Trudeau aims to ensure Senate appointments based on merit
My take on Senate reform to date, partly motivated by a poorly-informed and misguided criticism (nonetheless, posted below) of the plan announced by the government this past Thursday.
The Trudeau government's aim is to set up a system to ensure appointments to the Senate are based on "merit" rather than simple political loyalty or service. While one would think such an objective would be unassailable, and while it has elicited broad -- albeit initial -- approval, some cynics and malcontents have spoken up in opposition. As one example, the commentary by Jim Warren is flawed in so many ways I found it impossible to ignore.

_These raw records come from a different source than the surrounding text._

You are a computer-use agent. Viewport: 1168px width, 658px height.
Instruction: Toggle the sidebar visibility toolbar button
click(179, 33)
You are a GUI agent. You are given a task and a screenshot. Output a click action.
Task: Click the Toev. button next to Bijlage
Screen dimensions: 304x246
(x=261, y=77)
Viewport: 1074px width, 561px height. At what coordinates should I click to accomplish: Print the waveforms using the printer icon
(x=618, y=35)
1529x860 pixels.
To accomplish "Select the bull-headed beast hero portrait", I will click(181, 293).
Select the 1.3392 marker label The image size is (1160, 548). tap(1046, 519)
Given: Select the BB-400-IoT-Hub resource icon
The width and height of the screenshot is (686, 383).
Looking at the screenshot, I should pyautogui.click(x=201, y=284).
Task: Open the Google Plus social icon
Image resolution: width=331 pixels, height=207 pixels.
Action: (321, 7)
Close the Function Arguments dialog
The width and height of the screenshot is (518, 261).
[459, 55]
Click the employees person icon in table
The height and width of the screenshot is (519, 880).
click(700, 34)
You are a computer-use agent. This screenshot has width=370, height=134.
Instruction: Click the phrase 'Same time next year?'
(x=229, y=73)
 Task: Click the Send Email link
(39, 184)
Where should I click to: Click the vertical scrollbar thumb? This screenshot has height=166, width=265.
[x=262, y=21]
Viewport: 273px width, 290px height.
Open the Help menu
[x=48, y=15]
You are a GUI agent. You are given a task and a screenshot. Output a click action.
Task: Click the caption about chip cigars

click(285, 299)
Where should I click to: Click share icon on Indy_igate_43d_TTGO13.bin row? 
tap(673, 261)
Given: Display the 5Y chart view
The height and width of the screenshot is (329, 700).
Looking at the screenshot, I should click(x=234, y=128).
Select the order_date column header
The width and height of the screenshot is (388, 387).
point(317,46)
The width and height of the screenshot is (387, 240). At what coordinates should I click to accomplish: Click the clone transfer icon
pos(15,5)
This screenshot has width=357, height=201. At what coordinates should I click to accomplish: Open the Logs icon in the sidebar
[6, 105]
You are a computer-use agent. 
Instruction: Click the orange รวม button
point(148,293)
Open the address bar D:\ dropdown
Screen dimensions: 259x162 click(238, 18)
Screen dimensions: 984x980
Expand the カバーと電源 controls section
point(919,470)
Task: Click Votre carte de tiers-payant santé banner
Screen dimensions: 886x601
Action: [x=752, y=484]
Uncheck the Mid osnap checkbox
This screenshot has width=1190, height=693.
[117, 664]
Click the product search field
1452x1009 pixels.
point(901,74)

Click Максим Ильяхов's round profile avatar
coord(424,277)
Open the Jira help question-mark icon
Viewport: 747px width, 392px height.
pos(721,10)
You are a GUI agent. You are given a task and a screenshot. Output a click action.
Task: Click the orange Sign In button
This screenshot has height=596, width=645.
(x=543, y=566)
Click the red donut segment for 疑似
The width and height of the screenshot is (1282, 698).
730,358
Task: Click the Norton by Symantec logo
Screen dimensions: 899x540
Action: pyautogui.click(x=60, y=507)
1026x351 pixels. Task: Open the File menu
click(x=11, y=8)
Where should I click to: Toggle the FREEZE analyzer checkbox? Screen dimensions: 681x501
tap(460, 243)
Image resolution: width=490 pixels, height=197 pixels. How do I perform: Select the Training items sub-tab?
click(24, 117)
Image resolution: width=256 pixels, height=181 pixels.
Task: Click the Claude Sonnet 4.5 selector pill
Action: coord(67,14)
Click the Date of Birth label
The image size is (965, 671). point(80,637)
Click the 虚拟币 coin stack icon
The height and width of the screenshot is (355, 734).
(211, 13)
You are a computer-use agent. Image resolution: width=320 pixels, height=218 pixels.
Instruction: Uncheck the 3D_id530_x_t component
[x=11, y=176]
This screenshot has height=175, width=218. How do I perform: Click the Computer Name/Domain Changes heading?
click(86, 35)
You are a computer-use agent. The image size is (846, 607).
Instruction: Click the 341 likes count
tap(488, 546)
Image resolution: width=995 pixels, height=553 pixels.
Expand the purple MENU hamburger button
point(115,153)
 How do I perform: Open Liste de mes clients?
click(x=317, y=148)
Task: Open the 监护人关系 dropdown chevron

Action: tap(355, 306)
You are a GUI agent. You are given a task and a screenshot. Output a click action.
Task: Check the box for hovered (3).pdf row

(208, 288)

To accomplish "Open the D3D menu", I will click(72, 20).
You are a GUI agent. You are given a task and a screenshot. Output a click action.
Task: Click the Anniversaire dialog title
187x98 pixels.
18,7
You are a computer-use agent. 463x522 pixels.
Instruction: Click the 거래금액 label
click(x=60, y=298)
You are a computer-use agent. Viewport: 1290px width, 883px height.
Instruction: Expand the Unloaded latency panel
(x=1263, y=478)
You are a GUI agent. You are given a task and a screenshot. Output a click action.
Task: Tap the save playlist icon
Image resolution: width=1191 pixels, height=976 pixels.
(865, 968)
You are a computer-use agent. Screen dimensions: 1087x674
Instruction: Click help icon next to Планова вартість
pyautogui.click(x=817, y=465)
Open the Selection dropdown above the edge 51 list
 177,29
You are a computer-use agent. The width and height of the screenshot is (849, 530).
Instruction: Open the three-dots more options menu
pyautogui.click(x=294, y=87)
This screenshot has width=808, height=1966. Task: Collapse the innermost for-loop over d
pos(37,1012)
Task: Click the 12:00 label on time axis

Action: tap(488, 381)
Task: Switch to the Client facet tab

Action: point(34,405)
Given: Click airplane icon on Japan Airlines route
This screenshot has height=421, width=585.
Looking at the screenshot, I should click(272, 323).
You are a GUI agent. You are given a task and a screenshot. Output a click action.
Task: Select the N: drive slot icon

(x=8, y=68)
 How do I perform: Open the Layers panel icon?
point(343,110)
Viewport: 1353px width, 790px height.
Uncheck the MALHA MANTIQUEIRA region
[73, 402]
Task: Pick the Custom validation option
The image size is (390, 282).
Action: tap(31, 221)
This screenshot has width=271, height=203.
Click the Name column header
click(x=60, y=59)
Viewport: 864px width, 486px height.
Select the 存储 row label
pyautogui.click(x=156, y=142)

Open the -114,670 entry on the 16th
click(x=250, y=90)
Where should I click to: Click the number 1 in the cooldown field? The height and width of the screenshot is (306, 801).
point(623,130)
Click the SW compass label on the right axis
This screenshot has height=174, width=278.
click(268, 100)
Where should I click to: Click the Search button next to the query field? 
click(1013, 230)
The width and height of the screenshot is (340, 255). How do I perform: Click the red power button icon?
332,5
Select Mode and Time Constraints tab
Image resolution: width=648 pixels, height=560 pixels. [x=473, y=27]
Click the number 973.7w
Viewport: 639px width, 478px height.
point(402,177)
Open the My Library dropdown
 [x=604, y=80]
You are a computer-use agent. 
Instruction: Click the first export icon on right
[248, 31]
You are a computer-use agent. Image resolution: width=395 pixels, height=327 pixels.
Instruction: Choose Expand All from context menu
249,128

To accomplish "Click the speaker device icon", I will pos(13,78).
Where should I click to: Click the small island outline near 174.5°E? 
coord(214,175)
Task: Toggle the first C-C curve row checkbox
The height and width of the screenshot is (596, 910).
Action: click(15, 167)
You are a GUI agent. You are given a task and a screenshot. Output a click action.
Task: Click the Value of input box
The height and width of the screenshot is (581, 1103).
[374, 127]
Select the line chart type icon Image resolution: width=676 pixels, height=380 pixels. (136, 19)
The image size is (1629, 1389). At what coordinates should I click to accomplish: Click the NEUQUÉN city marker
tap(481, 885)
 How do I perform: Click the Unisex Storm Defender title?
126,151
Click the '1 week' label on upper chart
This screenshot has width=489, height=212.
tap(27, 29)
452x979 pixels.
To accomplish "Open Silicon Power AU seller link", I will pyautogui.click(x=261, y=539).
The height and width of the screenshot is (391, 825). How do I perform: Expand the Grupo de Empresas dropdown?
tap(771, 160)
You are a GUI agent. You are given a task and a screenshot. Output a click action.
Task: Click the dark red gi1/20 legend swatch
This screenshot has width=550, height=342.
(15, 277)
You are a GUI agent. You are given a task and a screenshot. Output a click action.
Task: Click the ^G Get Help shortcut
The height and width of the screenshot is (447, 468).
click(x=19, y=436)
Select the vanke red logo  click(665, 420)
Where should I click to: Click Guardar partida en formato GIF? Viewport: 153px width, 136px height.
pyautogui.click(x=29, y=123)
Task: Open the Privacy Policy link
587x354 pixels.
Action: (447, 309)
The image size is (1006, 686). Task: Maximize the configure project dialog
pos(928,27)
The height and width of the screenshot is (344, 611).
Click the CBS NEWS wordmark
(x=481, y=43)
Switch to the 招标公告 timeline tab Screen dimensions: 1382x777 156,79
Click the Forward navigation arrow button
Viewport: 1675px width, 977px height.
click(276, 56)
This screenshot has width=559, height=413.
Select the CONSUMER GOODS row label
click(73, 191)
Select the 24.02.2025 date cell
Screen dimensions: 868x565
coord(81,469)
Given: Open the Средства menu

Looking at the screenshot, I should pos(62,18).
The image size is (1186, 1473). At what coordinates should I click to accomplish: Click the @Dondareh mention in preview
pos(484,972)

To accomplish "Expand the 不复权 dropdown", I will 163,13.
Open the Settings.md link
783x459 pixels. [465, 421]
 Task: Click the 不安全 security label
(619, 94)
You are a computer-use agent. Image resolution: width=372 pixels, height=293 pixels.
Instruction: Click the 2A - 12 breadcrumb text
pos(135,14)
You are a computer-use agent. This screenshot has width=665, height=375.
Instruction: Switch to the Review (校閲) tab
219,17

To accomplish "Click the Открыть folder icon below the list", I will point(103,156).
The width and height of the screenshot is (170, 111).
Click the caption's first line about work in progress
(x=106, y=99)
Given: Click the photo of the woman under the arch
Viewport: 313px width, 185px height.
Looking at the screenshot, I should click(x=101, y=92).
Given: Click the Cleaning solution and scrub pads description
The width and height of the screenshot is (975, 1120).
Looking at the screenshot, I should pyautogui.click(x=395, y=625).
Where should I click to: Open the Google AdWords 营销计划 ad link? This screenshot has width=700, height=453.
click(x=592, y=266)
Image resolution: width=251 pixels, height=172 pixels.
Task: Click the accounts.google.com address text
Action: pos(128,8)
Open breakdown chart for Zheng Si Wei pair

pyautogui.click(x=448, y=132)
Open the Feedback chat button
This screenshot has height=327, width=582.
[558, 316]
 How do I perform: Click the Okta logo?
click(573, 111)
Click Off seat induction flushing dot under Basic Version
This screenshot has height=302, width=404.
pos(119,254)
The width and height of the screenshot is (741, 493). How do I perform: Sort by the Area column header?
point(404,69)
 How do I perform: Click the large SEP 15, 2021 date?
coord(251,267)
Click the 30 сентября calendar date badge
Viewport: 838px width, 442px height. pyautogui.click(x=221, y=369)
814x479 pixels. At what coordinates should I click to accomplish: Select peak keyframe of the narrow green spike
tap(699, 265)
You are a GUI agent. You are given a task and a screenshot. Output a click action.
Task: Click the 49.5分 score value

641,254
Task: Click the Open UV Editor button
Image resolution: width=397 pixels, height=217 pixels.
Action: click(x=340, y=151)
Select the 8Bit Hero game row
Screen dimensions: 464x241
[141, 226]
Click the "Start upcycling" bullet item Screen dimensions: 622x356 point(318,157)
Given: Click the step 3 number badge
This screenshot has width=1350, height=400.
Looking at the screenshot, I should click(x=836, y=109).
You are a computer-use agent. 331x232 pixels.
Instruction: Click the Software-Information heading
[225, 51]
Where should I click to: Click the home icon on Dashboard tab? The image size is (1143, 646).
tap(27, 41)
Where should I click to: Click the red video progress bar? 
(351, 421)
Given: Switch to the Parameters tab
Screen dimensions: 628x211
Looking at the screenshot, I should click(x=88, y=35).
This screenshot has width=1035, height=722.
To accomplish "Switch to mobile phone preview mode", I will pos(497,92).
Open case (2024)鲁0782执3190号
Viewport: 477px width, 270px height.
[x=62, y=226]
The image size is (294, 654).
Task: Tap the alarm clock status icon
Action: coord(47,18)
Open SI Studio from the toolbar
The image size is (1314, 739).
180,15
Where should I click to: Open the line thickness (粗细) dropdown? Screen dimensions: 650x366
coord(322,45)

To begin with, the author's starting premise -- that the plan is an "attack on politically partisan individuals" -- is absurd. In fact, contrary to what the author suggests, the Liberal plan does not necessarily exclude those who have partisan involvement. As the Canadian Press reported, "You'll need to demonstrate an ability to contribute to the Senate's work in an independent and non-partisan manner, although past political activity will not disqualify you."
This requirement is entirely supportable -- and in no way an attack on partisans. Filling the red chamber's seats with intelligent, experienced people who understand their loyalty should be to the public, not to the Prime Minister's Office, is a good move. It is far more likely to result in sound analysis of legislation - ie., sober second thought - than a continuation of the decades long practice of mirroring House of Commons debates in the Senate.
Though Justin Trudeau couldn't wave a wand and erase their political stripes, his decision to remove Liberal Senators from his party's national caucus in January 2014 was part of a longer-term strategy that could make the Senate a much more constructive institution. While it was a shock to the system of the Liberal party loyalists who had been appointed to the Senate, I saw it as liberating, offering them the independence that plenty of evidence suggests they had previously been lacking.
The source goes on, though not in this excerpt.